Ex-Loan Officer Gets 12 Years for Mortgage Fraud

admin —  May 15, 2013 — Leave a comment

Fred Haywood, 42, Chicago, Illinois, a former loan officer, was sentenced to more than 12½ years in federal prison for engaging in a mortgage fraud scheme involving 65 real estate transactions with properties located mostly in economically-depressed neighborhoods, which netted him personally more than $700,000.

The defendant worked as a loan officer or processor for several different mortgage brokerages during the scheme, which occurred between 2001 and 2007.

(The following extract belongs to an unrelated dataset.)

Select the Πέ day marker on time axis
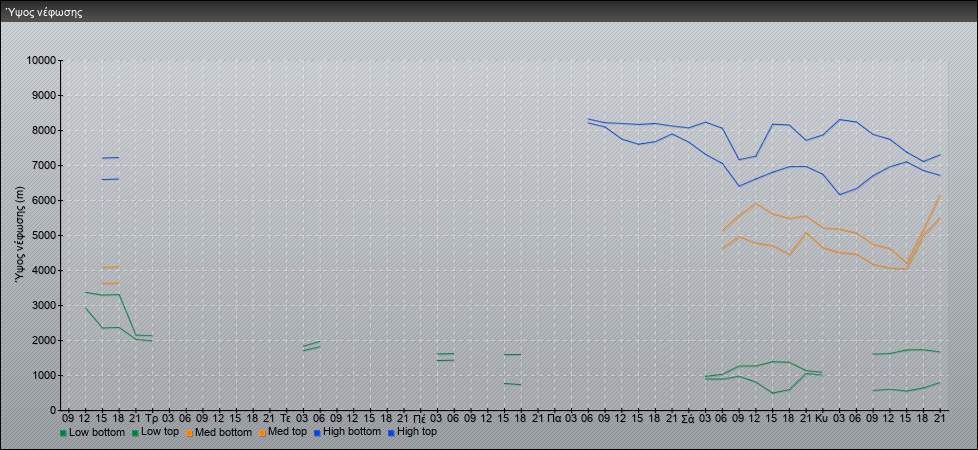 pos(419,417)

Haywood was sentenced to 151 months in prison and ordered to pay more than $1.4 million in restitution to various lenders by U.S. District Judge Ronald Guzman. Haywood pleaded guilty in April 2012 to wire fraud. Haywood was the last to be sentenced among six defendants who were charged in 2008 and 2009 and subsequently pleaded guilty, and his was the longest term of incarceration.

Haywood’s fraudulent acts included qualifying borrowers for loans based on false information submitted to lenders, including false information about their income, assets, employment, intention to occupy the property, and source of down payment. Court records also established that he continued his fraudulent conduct after he was indicted and while on pretrial release.

During the scheme, Haywood and his co-schemers recruited buyers with good credit to purchase properties, knowing at the time that these buyers did not have sufficient income to qualify for mortgages, had no intention of actually living in the properties they were purchasing, and had no intention of fulfilling any long-term payment obligations on the loans they obtained. Instead, he and others recruited the buyers by promising to pay them for acting as nominees and for putting the properties in their names. Haywood knew that the false statements and documents submitted to lenders were material to their decisions to make loans.

The sentence was announced by Gary S. Shapiro, United States Attorney for the Northern District of Illinois; Cory B. Nelson, Special Agent-in-Charge of the Chicago Office of the Federal Bureau of Investigation; and Pete Zegarac, Inspector-in-Charge of the U.S. Postal Inspection Service in Chicago.

The government was represented by Assistant U.S. Attorney Jason Yonan.